__TEXT SHOWN__.
============================================================
Trump’s tariffs spark trade war fears, fueling market volatility, inflation risk, and recession threats. With global retaliation likely, near-term growth is clearly at risk.

Donald Trump’s tariffs were rolled out with patriotic fanfare, but most are not celebrating. Markets are falling fast. Investors see these sweeping tariffs not as a moment of strength, but as a signal of escalating risk. Let’s be honest: tariffs are taxes. And this tax—slapped on imports across the board—is a blunt instrument with serious consequences. As much as the rhetoric feels defiant, the economics are shaky. Isolation is not strength. Turning inward while the rest of the world turns against you is not a path to prosperity. Trump’s tariffs aim to rebuild the industrial base—primarily blue-collar, low-to-mid skill manufacturing jobs. But it’s unclear if enough American workers want those jobs, and if they do, whether they’re willing to perform them at a wage that makes economic sense. That reluctance isn’t a failure—it’s generational progress. It reflects a society that has invested in education, moved up the value chain, and aspires to higher standards of living.

The best solution for all participants is no tariffs and free trade. From a game theory perspective, if you are faced with tariffs, the optimal strategy is to retaliate—raising tariffs in response to pressure your trading partner to drop theirs. The goal isn't escalation; it’s mutual de-escalation. In that sense, Trump may be on to something.

Ultimately, this is a giant game of chicken. It’s dangerous—for everyone. While I remain optimistic that the U.S. ultimately comes out ahead on trade, it won’t be without scars. These actions risk undermining America’s trustworthiness as the world’s economic leader. And in a global system, everyone is replaceable. If this drags on, the economic fallout won’t be limited to one nation. It will be global. No one wins a prolonged trade war. Everyone bleeds.
============================================================
Dataset records

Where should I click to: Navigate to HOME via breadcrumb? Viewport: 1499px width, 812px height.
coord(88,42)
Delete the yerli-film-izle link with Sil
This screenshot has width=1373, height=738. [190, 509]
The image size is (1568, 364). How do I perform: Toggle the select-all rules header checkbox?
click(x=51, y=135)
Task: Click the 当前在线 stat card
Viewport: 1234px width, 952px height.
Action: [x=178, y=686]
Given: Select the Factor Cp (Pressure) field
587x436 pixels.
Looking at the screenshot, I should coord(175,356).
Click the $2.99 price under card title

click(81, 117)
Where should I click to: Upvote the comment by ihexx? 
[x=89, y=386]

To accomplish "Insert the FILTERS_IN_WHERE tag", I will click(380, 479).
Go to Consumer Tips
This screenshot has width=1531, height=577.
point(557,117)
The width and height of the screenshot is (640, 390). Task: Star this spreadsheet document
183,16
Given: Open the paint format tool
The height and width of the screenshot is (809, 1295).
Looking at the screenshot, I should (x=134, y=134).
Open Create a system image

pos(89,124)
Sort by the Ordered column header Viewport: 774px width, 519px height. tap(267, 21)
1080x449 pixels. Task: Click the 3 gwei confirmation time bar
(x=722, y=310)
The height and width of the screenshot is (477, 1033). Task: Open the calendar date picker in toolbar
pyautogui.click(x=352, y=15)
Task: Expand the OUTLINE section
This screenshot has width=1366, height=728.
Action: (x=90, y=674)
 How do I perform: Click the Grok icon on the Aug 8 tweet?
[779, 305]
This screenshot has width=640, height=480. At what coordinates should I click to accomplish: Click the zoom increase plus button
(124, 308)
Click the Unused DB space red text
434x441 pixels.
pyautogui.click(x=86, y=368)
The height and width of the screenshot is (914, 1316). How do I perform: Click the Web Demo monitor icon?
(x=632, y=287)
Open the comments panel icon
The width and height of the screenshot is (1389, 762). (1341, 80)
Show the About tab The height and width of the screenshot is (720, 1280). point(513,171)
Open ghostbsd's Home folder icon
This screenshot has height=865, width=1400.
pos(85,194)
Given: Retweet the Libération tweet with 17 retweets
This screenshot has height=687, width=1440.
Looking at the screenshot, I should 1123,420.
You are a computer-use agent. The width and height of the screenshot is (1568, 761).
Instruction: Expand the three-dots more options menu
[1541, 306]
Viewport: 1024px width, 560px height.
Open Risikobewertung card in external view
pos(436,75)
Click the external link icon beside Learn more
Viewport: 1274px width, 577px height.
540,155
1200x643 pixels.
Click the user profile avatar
============================================================
__EXERCISE BRIEF__.
Answer these questions about the tariffs commentary:
1. What does it say tariffs are?
2. What does it call the best solution for all participants?
3. What does it compare the situation to near the end?
The records have nothing to do with this.

__WORKED SOLUTION__.
1. Taxes.
2. No tariffs and free trade.
3. A giant game of chicken.